In open-necked blue shirt, with bags under his eyes, the US ambassador, Mr James Sasser, emerged from his paint-spattered embassy in Beijing yesterday at the end of a siege which lasted three days and 19 hours.
Accompanied only by a group of officials he left by a side gate and walked wearily by the front of the neighbouring Irish Embassy, where dozens of green-uniformed police squatted on stools beneath tourism posters for Galway Bay.
I encountered him there by chance. As he strolled across the road in warm sunshine he told me this was his first time outside the embassy since the anti-NATO protesters appeared on Saturday afternoon to hurl abuse and rocks at the embassy.
They had stopped coming on Tuesday evening and he had emerged "because it looks like the situation is under much better control".
Of his time in the building he said: "We ate a lot of combat rations - the marine corps had those in there - and we stayed on the phone almost all the time. We were very busy."
The embassy was so badly damaged it would remain closed for a time. "There's got to be a lot of rehabilitation there," he said, "so I don't know."
We were joined by a Chinese reporter who came rushing up and asked for his comments on the NATO bombing of the Chinese embassy in Belgrade.
"Well, we feel great remorse for the victims of the bombing," he told her, choosing his words carefully. "It's a source of great sadness, I think, for all of us, for Americans and Chinese. We wish to extend our sincere condolences, our most sincere apologies. It's a very tragic, terrible event. It was an awful mistake. And that's all we can say, we're just very, very sorry."
It emerged yesterday that the ambassador and his colleagues in the embassy had been provided with 19 sleeping bags by the British ambassador and that these were passed over the Irish Embassy garden wall early in the siege. Mr Sasser said he harboured no ill-will toward the students who showered stones, bottles, paint and occasional fire bombs on the embassy, though he had had some bad moments.
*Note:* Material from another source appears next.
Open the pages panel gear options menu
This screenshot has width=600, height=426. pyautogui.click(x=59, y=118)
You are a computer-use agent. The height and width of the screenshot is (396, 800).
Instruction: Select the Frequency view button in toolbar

"There were times, especially on Sunday, when it appeared that the police lines might not hold and we were very anxious and very worried," he said. "But the Ministry of Foreign Affairs continued to tell us that they would ensure our personal safety. I guess our real question was whether or not they were fully aware of the magnitude of the crowds and the intensity of the crowds."
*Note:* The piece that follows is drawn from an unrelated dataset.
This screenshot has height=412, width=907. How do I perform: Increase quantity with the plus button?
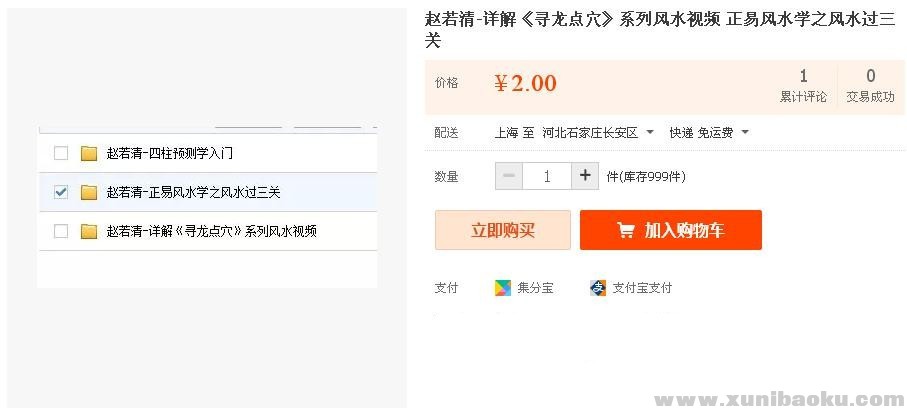[x=586, y=176]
The US embassy and all other NATO missions in Beijing flew their flags at half-mast yesterday as a mark of respect for the three victims of the NATO air strike whose ashes arrived in Beijing yesterday.
They were brought by special plane from Belgrade along with 20 wounded people, all but one of whom were able to walk along a red carpet to a fleet of ambulances for transport to a city hospital.
They were greeted by the VicePresident, Mr Hu Jintao, who shook hands with a man on a stretcher swathed in bandages.
"I welcome you back home on behalf of the Central Committee of the Communist Party and the State Council," he said, shaking the injured man's free hand.
Bereaved relatives, dressed in black with white flowers in their lapels, carried the flag-draped wooden coffins while a guard of honour with gleaming bayonets goose-stepped slowly in front of other relatives carrying portraits of the victims.
A banner at the airport read: "Strongly condemn the barbaric, violent attack on our embassy in Yugoslavia by US-led NATO".
The remains were taken through the city in a motorcade of black sedans without drawing much attention. The ashes of Mr Xu Xinghu (31) and his wife, Zhuying (28), who worked for the Guangming Daily, were taken to their Beijing home, and those of Ms Shao Yunhuan (48) to the Xinhua news agency which she represented. There the President, Mr Jiang Zemin, and other leaders attended a memorial service.
The authorities did not publish details of their arrival, signalling it was not to be an occasion for new demonstrations.
Beijing was calm yesterday, with a sense that the fury of the people had exhausted itself like a summer storm. Emotions are still running high, but foreigners are again able to walk the city streets.
The German Chancellor, Mr Gerhard Schroder, on a one-day visit, expressed profound regrets to the Chinese leaders but admitted that the incident had made it impossible for him to have meaningful discussions about the Balkans war with the Chinese side.